Yesterday, markets witnessed several major financial transactions: Nvidia on Arm Holdings. Euronext, Deutsche Börse and SIX on Borsa Italiana. Gilead on Immunomedics. GardaWorld on G4S... Not to mention the rumors, such as those of a merger between UBS Group and Crédit Suisse, or of LVMH, which could swap Tiffany for Compagnie Financière Richemont.

This buying fever is a positive signal sent by company managers: one does not embark on large-scale external growth without having a sufficient degree of confidence in the future. Of course, you may object that LVMH has decided not to buy Tiffany because of Covid-19, or that Peugeot and Fiat Chrysler announced yesterday that they were revising the terms of their union because of the effects of the pandemic. Nevertheless, the increase in transactions is tilting the confidence cursor in the right direction. 

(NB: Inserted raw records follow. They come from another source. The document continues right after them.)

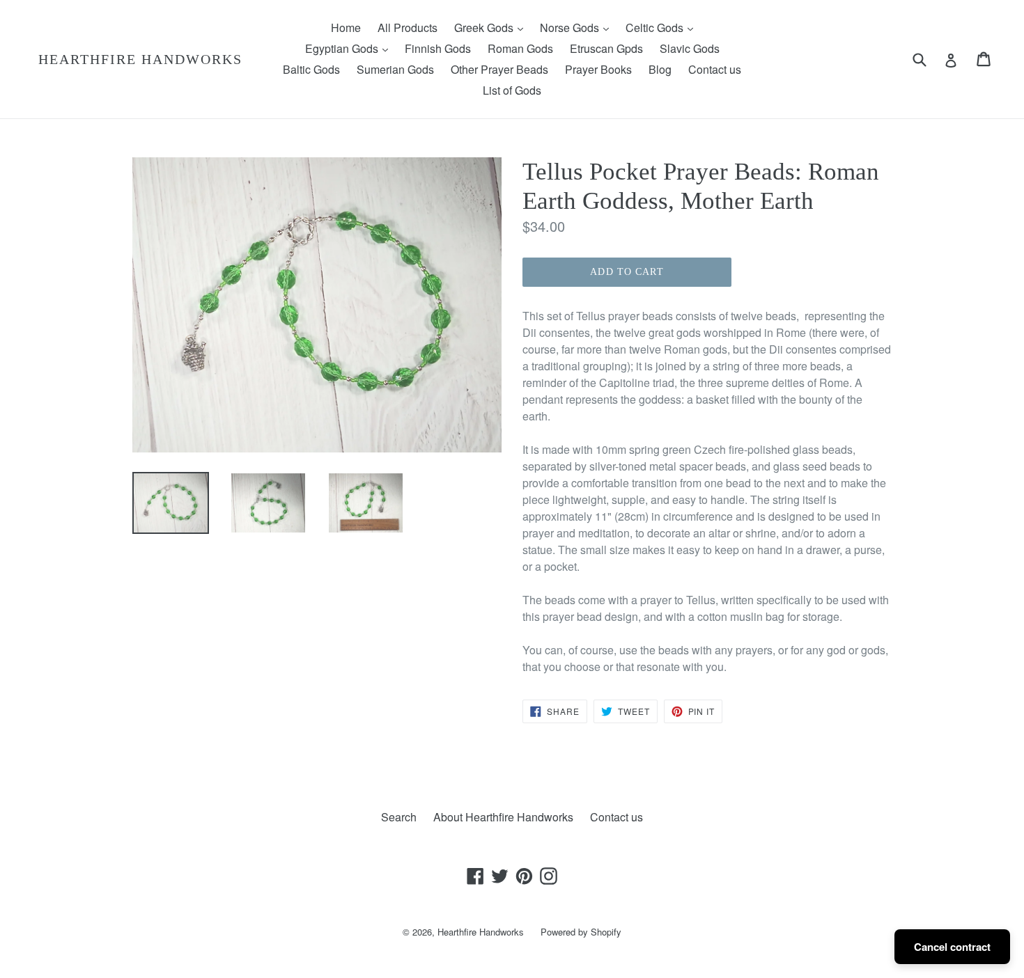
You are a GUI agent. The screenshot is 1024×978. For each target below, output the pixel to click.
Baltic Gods (311, 69)
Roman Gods (520, 48)
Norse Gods (578, 27)
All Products (407, 27)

Today, it's Chinese economic data that is making headlines, particularly because retail sales have picked up again over the past year, a first since the beginning of the year. The annual industrial production growth in China was better-than-expected at 5.6% and retail sales growth reached 0.5%, again, also exceeding expectations. All of which should fuel the debate on the eve of a much-anticipated intervention by the U.S. central bank, which will publish its new economic forecasts and which could elaborate a little on its strategy of targeting an average inflation rate rather than a target rate.

Today on the agenda in Europe, we have French inflation in August, British employment figures, the German ZEW business confidence index. In the United States, the Empire Manufacturing Index and industrial production figures will lead the session.